A barrage of horns, a xylophone, a string base, organ pipes, a bass drum, 33 cowbells ““ and just one man to play them all.
Llyn Foulkes will man this all-in-one musical beast he calls “the Machine” tonight at the UCLA Hammer Museum while performance artist Norton Wisdom’s paintbrush animates.
The show is the centerpiece of Hammer Bash!, the closing party for the “Nine Lives” exhibition in which Foulkes’ paintings are featured alongside those of eight other L.A. artists.
“Nine Lives: Visionary Artists from L.A.” features artists with widely varied approaches, including Lisa Anne Auerbach’s sweater ensembles embroidered with political commentary, Hirsch Perlman’s 9-foot photographs of cats, and Foulkes’ socially provocative relief constructions.
One such construction is “Deliverance,” which depicts Foulkes immediately after he has shot and killed Mickey Mouse. Another work, “The Awakening,” is a strikingly intimate portrayal of the artist and his wife that was painted over the course of their breakup in the ’90s.
Perhaps the grandest work is an 8-foot-tall piece called “The Lost Frontier,” which is set in Los Angeles.
Foulkes spent nearly a decade sculpting nooks and building layer upon layer of paint, adding real artifacts like human hair and a dead cat. The result is a stunning dreamscape housed in a sort of diorama that appears much deeper than its 8 inches.
Foulkes first gained notoriety for his paintings in the 1960s, and while most of his fame can be attributed to his art, he has also been a musician for many of his 74 years. He started a group called The Rubber Band in 1973, but by the late ’70s, he was ready to shift gears.
“I gave up rock music because it got to be all about who could be the loudest,” Foulkes said. “So I decided to get back to my roots.”

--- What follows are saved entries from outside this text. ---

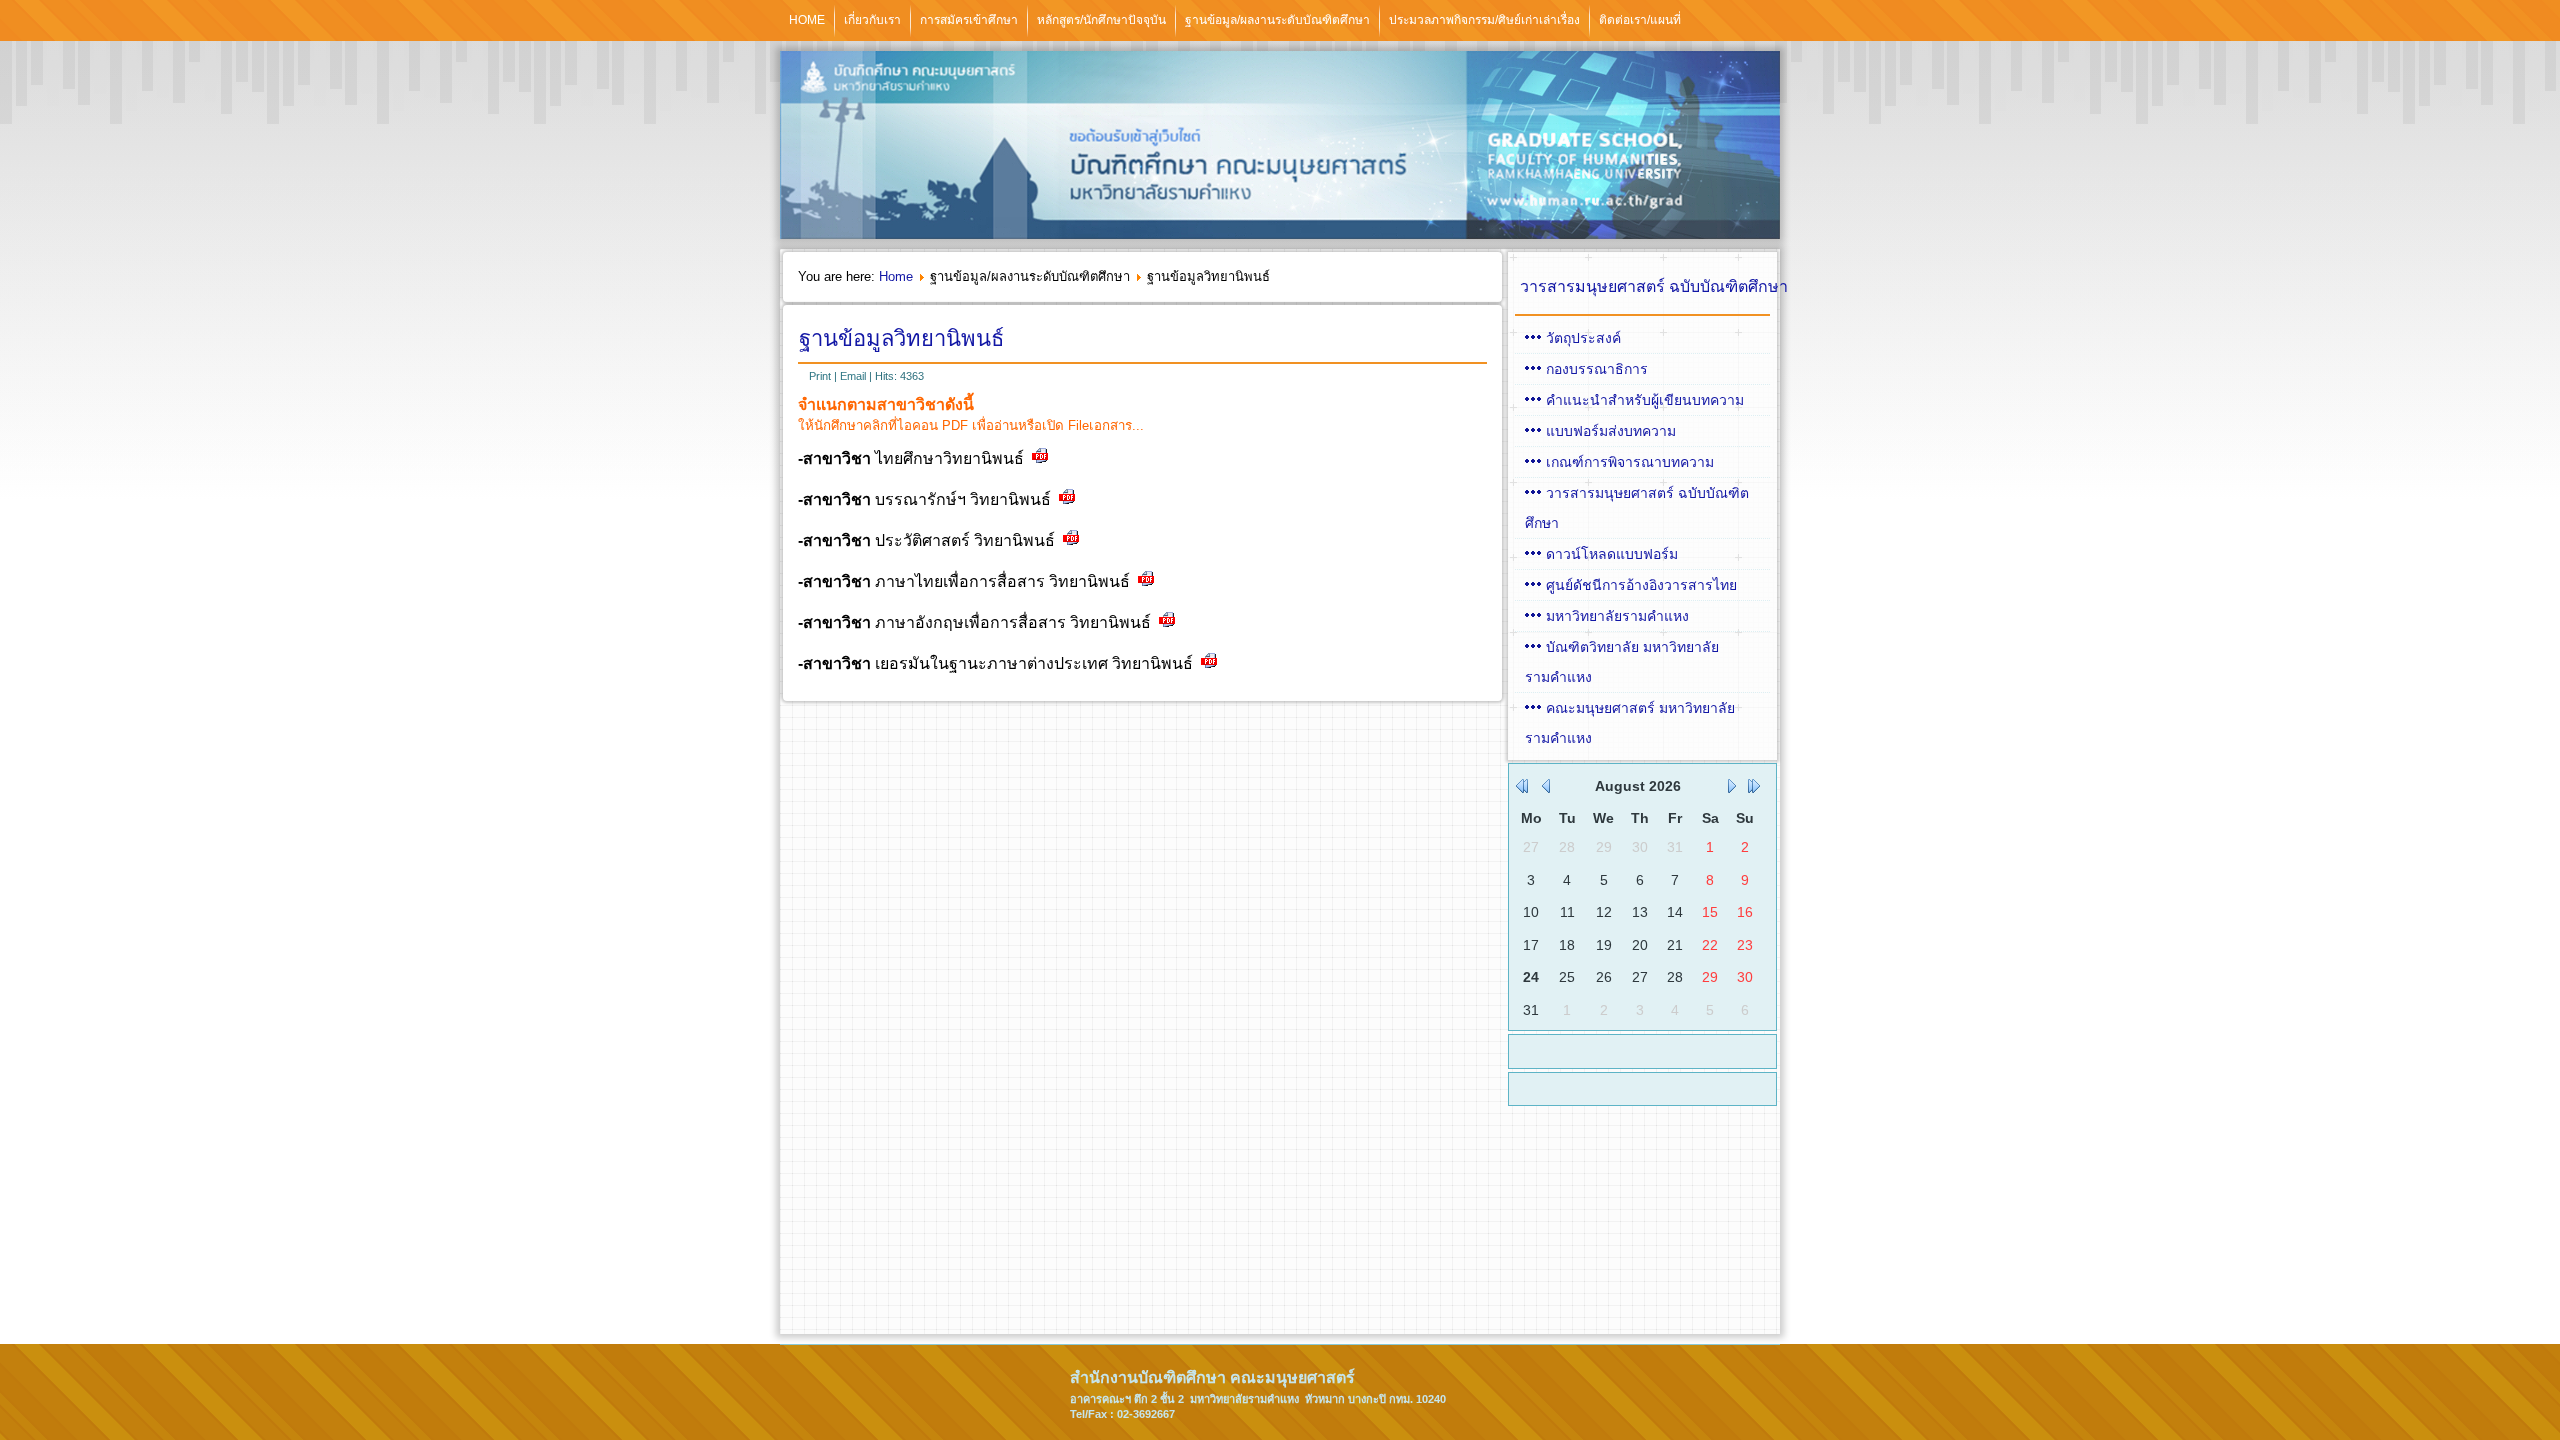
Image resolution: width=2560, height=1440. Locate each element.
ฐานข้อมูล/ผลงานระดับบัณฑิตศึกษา (1277, 20)
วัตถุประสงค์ (1583, 338)
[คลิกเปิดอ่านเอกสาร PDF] (1040, 459)
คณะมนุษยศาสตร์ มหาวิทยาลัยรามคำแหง (1630, 723)
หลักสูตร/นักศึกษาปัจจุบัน (1101, 20)
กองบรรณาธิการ (1597, 369)
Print (821, 376)
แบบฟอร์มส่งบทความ (1611, 431)
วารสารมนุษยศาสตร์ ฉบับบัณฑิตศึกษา (1637, 508)
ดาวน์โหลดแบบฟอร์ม (1612, 554)
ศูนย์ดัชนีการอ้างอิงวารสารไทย (1641, 585)
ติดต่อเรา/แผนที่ (1640, 20)
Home (896, 276)
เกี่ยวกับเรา (872, 20)
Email (854, 376)
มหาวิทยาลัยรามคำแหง (1617, 616)
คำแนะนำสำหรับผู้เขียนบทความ (1645, 400)
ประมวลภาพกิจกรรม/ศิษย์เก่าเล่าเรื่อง (1484, 20)
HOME (807, 20)
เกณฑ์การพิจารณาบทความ (1630, 462)
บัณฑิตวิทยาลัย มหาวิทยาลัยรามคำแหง (1622, 662)
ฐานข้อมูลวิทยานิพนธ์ (901, 338)
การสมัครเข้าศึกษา (969, 20)
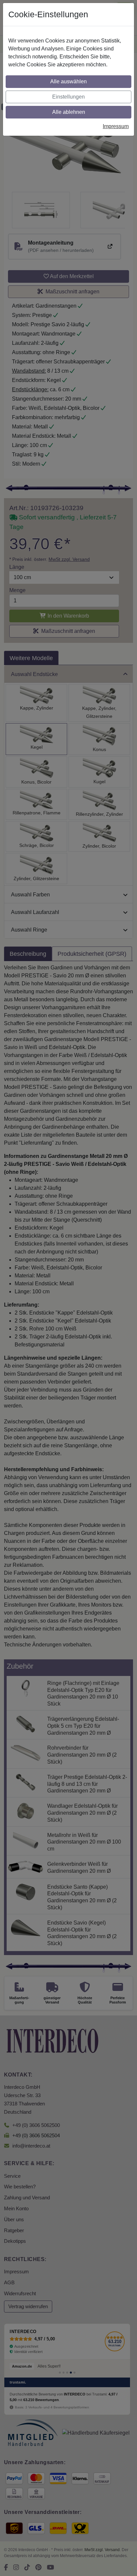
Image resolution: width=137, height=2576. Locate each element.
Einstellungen (68, 97)
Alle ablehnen (68, 112)
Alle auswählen (68, 81)
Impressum (116, 126)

In 1980, he started his one-man band and began building the Machine, which has been evolving ever since. The instruments are mounted so that the Machine wraps around Foulkes in a semicircle; it took him years to learn how to play them all at once.
He said one of the hardest things to master was the string bass, which he added in 1987 and plays with his feet. He also plays the organ pipes with his heels.
The music Foulkes makes now has many different influences, particularly what he listened to while growing up. Some songs are whimsical, with circus-like bells and horns, and some more honky-tonk. Others are more contemporary.
“It’s very eclectic, sometimes it’s old jazz, sometimes country-western, at times more big-band, sometimes very danceable,” he said.
Like his paintings, Foulkes’ lyrics often include social and political commentary. He is especially concerned with Los Angeles: “How I’d love to meet that so-and-so who let this old town go,” Foulkes croons in the song “Old L.A.”
Tonight, Foulkes will be accompanied by Wisdom, another L.A. artist, who will create art as Foulkes performs.
Wisdom illuminates 8-foot sheets of translucent plastic from behind to create the look of stained glass. He uses brushes, his fingers and a squeegee to move water-based paints across the plastic, continually swirling and wiping away paint to form new images as the music shifts.
“I’m another instrument in the musical pantheon ““ only thing is, I use color and form and line,” Wisdom said of painting onstage with live bands.
He has performed with a diverse list of musicians, including Beck, Flea of the Red Hot Chili Peppers, Robby Krieger of The Doors, The Grateful Dead, and Banyan with drummer Stephen Perkins of Jane’s Addiction and guitarist Nels Cline of Wilco. He has also performed with renowned experimental organist and UCLA Professor Christoph Bull, whom he said he finds especially fun.
“He reinterprets Bach spontaneously. He’s sort of a bad boy of the classical pipe organ,” Wisdom said.
“I call (Foulkes’) Machine a giant train wreck,” Wisdom said. “Strange pipes and tubes and bells ““ it looks like a locomotive that’s run into a civilization … (but) unlike most musicians, he is really focused on the audience.
“He’s got this human aspect to his music and his performance; there’s nothing like it. I always have my back to the audience, so I get to see the audience through his music.”
The two have collaborated often at the Church of Art, Foulkes’ studio and performance space in downtown Los Angeles. Their performance at the Hammer is the next logical step.
“Ten paintings will be morphed and destroyed over and over again,” Wisdom said. “There will be nothing left at the end; it lives for the moment.”